There were other changes in people’s perceptions too. The idea, that people owed allegiance to some country or state, began to seem strange. The idea that governments had rights to stop people from passing across arbitrary lines, or to take a toll of goods passing across such lines, was seen as ridiculous. The idea that governments had a right to tell you who your friends and enemies were, was seen as crazy. For it was now obvious to everyone, that your friends are those who treat you well, and your enemies those that treat you badly.

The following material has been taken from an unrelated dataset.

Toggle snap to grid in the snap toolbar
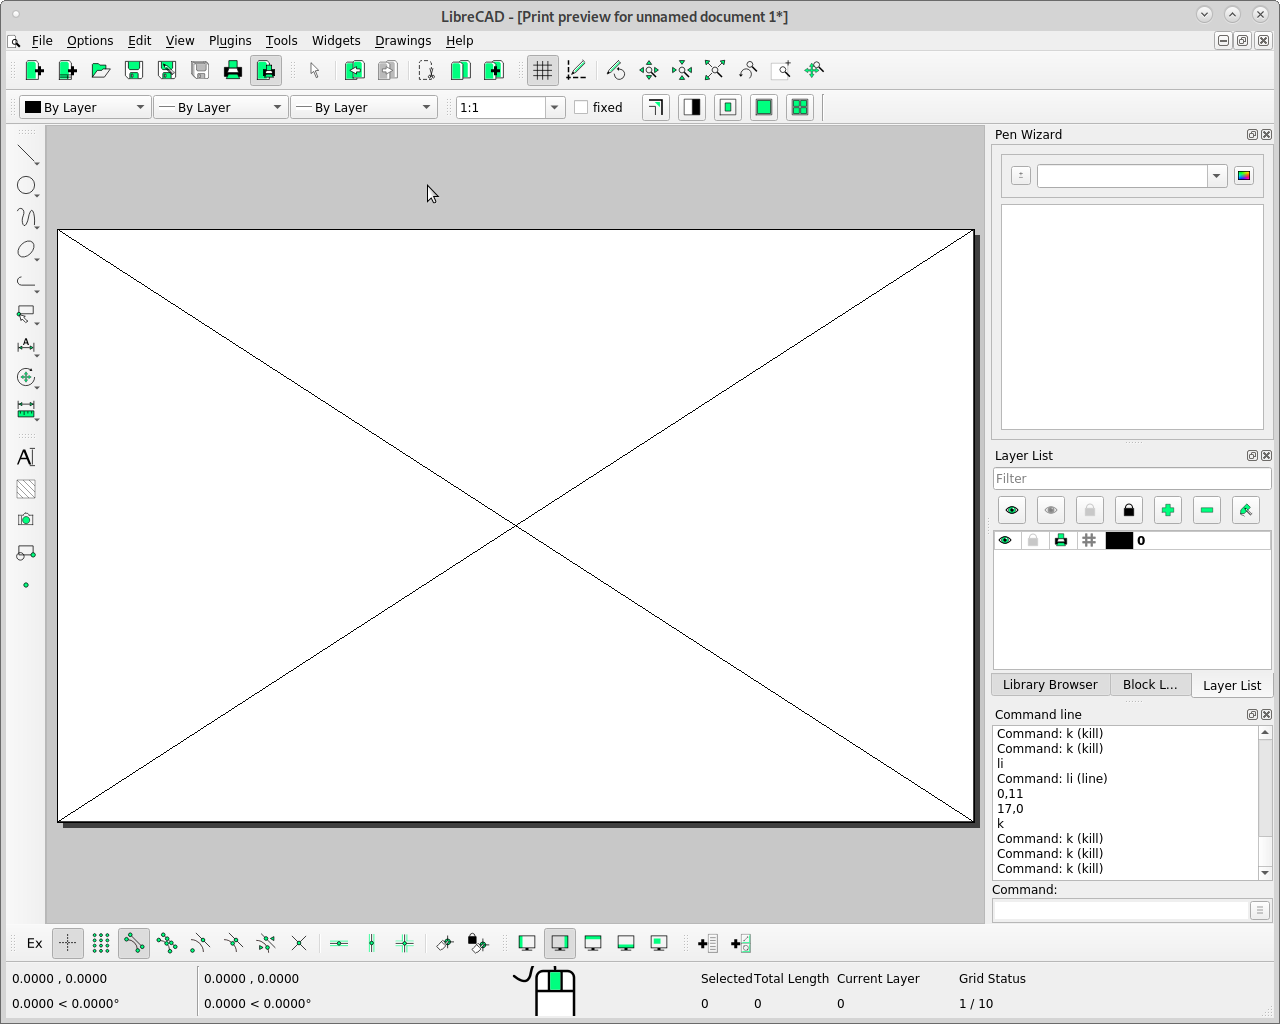 coord(100,943)
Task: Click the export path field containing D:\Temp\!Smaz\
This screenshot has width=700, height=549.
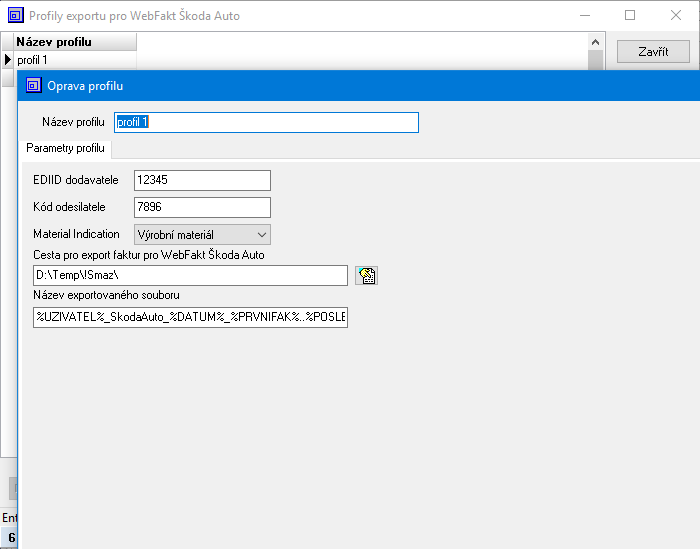Action: 190,275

And the idea that those who happened to live in a geographical area were owed compassion and support from others in that area, no matter how badly they behaved, began to seem even odder. Honest people started to think, why should I care about the dishonest? Peaceful people started to think, why should I care about the warlike? Dynamic people started to think, why should I care about the lazy? Those, who had been victims of bad political policies, started to think, why should I care about those that assaulted me?

Not that anyone was any less inclined to be charitable than before – as long as the recipients deserved it. But those that didn’t deserve charity – the lazy, the dishonest, the aggressive, the violent, the political – were shunned. And that was entirely their own fault.

At a higher level of thinking, people began to see politics for what it was – an outdated way of dealing with others, based on nothing better than violence, dishonesty and intimidation. They came to compare and contrast it with the way of dealing with others, which is natural to human beings – economics. A way based on being a value to others, and trading with them in an environment of peace, honesty and justice.

All along, so good people now understood, it had been the political way of doing things – their system – that had been unsustainable. There was nothing wrong with our way of doing things, the economic system, that couldn’t easily be solved given the will and a bit of effort.

People came to see political policies, designed to harm innocent people, as assaults against those innocent people. And to see those that promoted, supported or enforced such policies as criminals and worse, deserving nothing but contempt and loathing.

So, those that robbed good people through redistributory or confiscatory taxation, were seen as the thieves they were. Corrupt corporate bosses, that ran to government to get subsidies, or to bring harm to their competitors, were seen as the crooks they were. Those that ordered aggressive wars, were seen as the mass murderers they were. Police, soldiers and others, that behaved with brutality, were seen as the brutes they were.

Those that spied on innocent people were seen as the stalkers they were. Those that lobbied for bad laws were seen as the perverters of justice they were. Governments that oppressed, impoverished or aggressed against innocent people were seen as the criminal gangs they were. And those that promoted the “human activities cause catastrophic global warming” fraud – wanting, as they did, to destroy industrial civilization for the sake of nothing more than a pack of lies – were seen as the traitors to humanity that they were.

There grew also, in the minds of good people, a divide, a separation, from the politicals. Good people began to see the politicals as something different from themselves, as less than members of the human species. Neanderthals, some called them.

And there grew in the minds of good people a demand to bring the politicals to justice. All those that had taken an active part in politics deserved to be thoroughly investigated, scrutinized and judged as individuals. And those – whether politicians, lobbyists, bullying bureaucrats or officials, media, corrupt corporate bosses or other vested interests – that were found to have used political ruses to harm good people, or to profit at the expense of good people, deserved to be made to compensate their victims, and to be treated as the criminals they were. It was now their turn to feel fear and guilt.

But the most significant change of all was that people came to think of themselves, and those around them, as individuals. What mattered was not where people came from, or what colour their skin was, or even what religion they had been brought up in. What mattered was how each individual behaved. That, and only that.

One by one, the zombies awoke, and found that they were human.